Herein comes the role of overarching regulation of all medical establishments, public and private, to ensure minimum standards of care — an area where we have a deplorable track record. While 50-odd laws exercise jurisdiction of some or the other form on medical practice in India, it was only in 2010 that a dedicated Central legislation to actively ‘regulate’ standards and quality of care, the Clinical Establishments Act (CEA), was brought. Even then, its implementation has been dismal and fraught with compromises. The national register under the CEA currently has only 23,183 clinical establishments; even as early as 2010, there were some 10.4 lakh private establishments in the country as per NSS 2010 estimates. Multiple parallel state-level laws with varying powers, and often doddering machinery and archaic provisions, continue to exist at varying degrees of under-enforcement.
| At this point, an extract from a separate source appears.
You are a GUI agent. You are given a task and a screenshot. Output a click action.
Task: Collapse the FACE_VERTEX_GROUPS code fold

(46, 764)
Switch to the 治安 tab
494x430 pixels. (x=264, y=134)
Lack of standard protocols, overburdened staff, and inadequate infrastructure are some of the foremost factors contributing to medical mistakes. Little wonder, given our weak regulatory system, that these remain the blots on our healthcare. Some 227 standard treatment guidelines for diseases have been issued under the CEA, but a practical roadmap for ensuring their observance seems as farfetched as ever. Undue heterogeneity of practices and infrastructure among small and medium enterprises, and criminally unregulated work hours of residents in government hospitals, are frontline drivers of the menace of medical errors.
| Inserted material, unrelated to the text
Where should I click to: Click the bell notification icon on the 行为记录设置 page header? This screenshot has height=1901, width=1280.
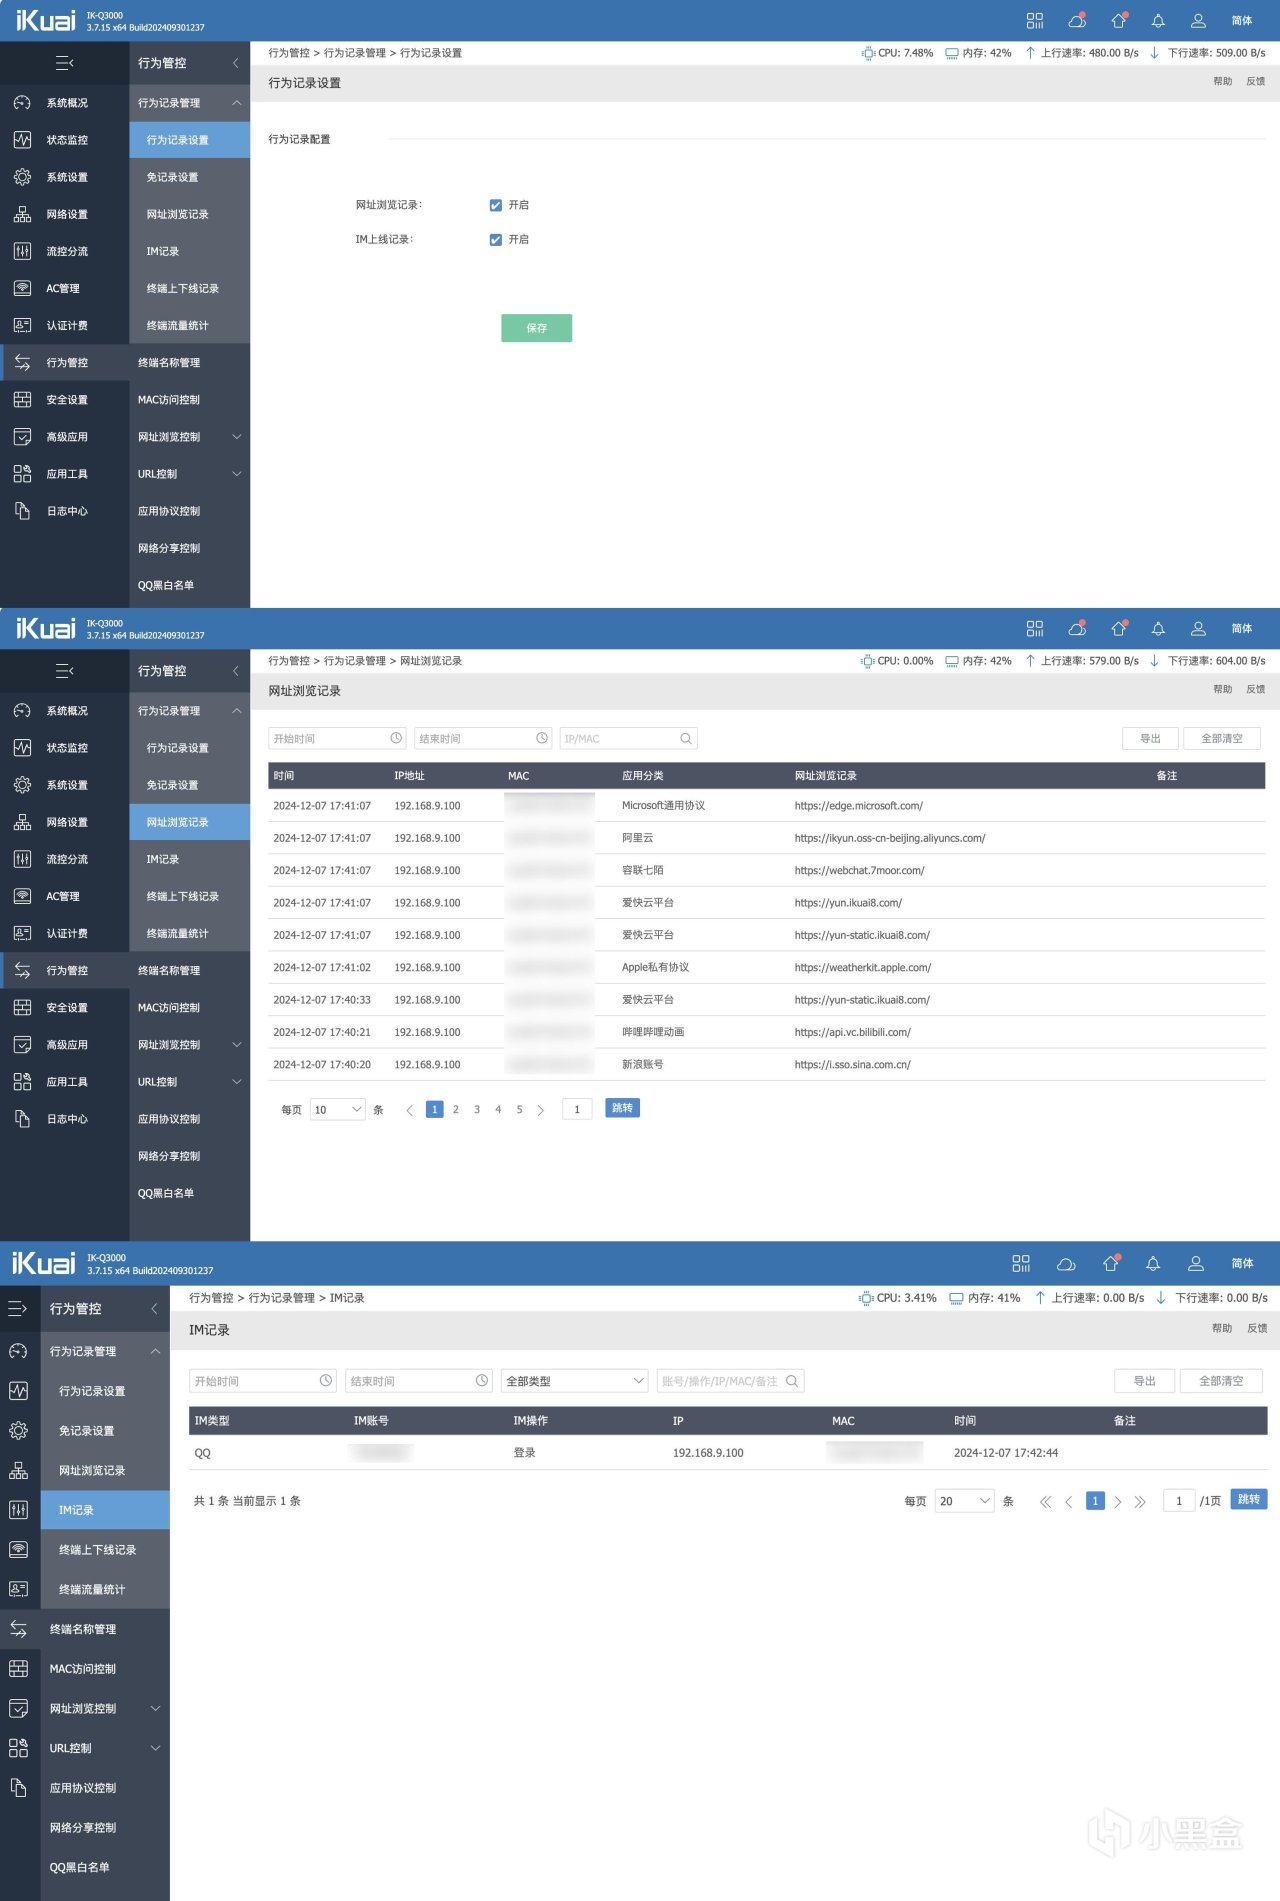(x=1158, y=21)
Weaving quality of care outcomes into the provider payment system can help improve the quality of care, as is practised in many advanced nations. The glaring absence of a true national health system, which could embrace the majority of care providers in its ambit, makes such provisions impossible to implement in India. Similarly, the publication of performance results of individual hospitals and practices, as has been conceived in the US, provides an incentive for institutions to monitor and improve their practices — though it has negative effects too. Institutional arrangements to learn and relearn from mistakes and modify practices remain vastly deficient in India.

The problem also boils down to medical education. Practical approach among emerging doctors remains largely deficient in most medical schools. Vital skills like basic and advanced life support receive little emphasis in medical schooling, and are largely learnt through courses offered and taken privately. Measures such as a competency-based medical curriculum and a national exit test have been proposed to overcome such shortcomings, although their current scope seems limited. Training programmes for rural medical officers in vital areas like emergency medicine are often a farce - conducted mainly for achieving targets on paper, with little attention to stringency, periodicity, and practical rigour and to ensuring attendance of participants. It has been widely proposed that courses in critical care for doctors, especially in rural areas and tier 2 and 3 cities, can greatly help improve care in the critical hour.

Medical errors as a public health problem are thus a manifestation of wider and deeper problems in the Indian healthcare system. While immediate measures along some of the problem lines can be conceived, anything short of a comprehensive upgrade of the healthcare system will fail to yield sustained and considerable dividends. The obtrusive picture of medical errors depicted by the WHO can provide us another opportunity to look afresh and reflect closely on a number of basic and long-standing questions facing us, like regulation and funding of healthcare.